Exercise instructions: Using the data that follows, return exactly the lines from the one that contains "Where should I click to: Click" through the one that contains "At what coordinates should I click to accomplish: Click", ends included.

Supplied data:
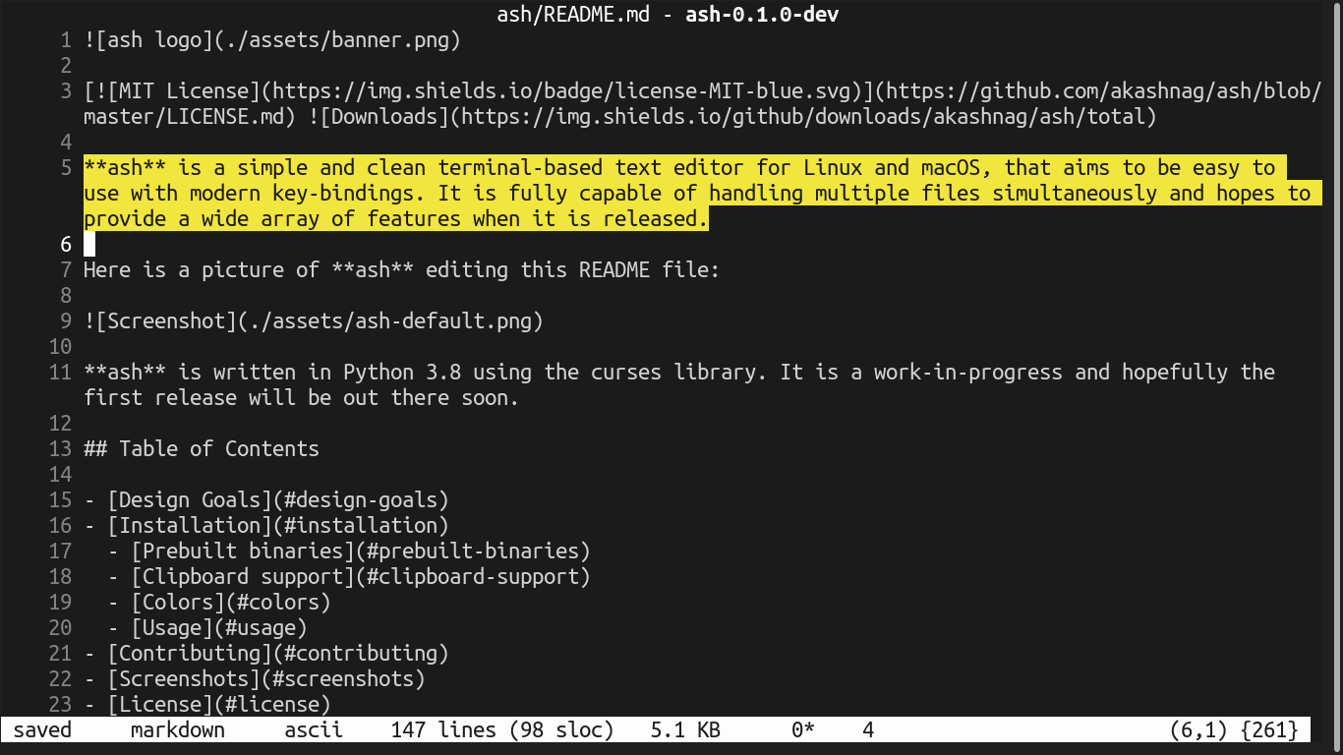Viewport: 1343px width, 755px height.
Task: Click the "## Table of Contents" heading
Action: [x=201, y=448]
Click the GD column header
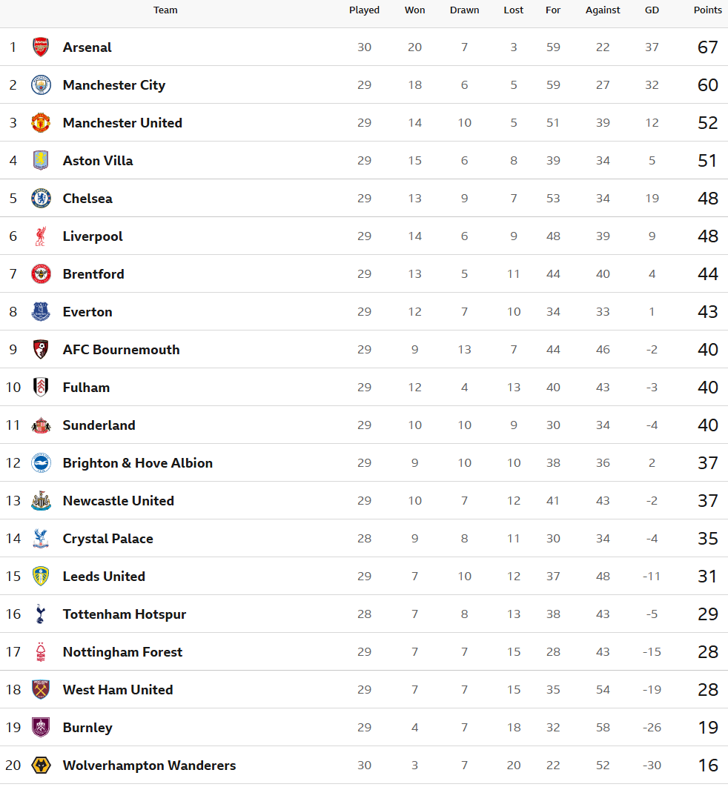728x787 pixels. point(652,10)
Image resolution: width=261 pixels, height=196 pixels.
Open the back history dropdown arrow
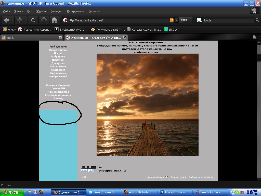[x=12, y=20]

---

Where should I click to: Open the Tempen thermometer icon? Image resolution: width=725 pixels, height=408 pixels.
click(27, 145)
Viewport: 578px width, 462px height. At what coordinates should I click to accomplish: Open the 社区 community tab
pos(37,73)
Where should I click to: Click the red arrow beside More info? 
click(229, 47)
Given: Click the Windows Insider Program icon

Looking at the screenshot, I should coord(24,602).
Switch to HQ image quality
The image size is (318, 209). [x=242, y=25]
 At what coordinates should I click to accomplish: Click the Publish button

Answer to the exercise:
Where should I click to: Click the red arrow beside More info? 
click(229, 47)
Given: Click the Windows Insider Program icon

Looking at the screenshot, I should coord(24,602).
Switch to HQ image quality
The image size is (318, 209). [x=242, y=25]
 At what coordinates should I click to accomplish: Click the Publish button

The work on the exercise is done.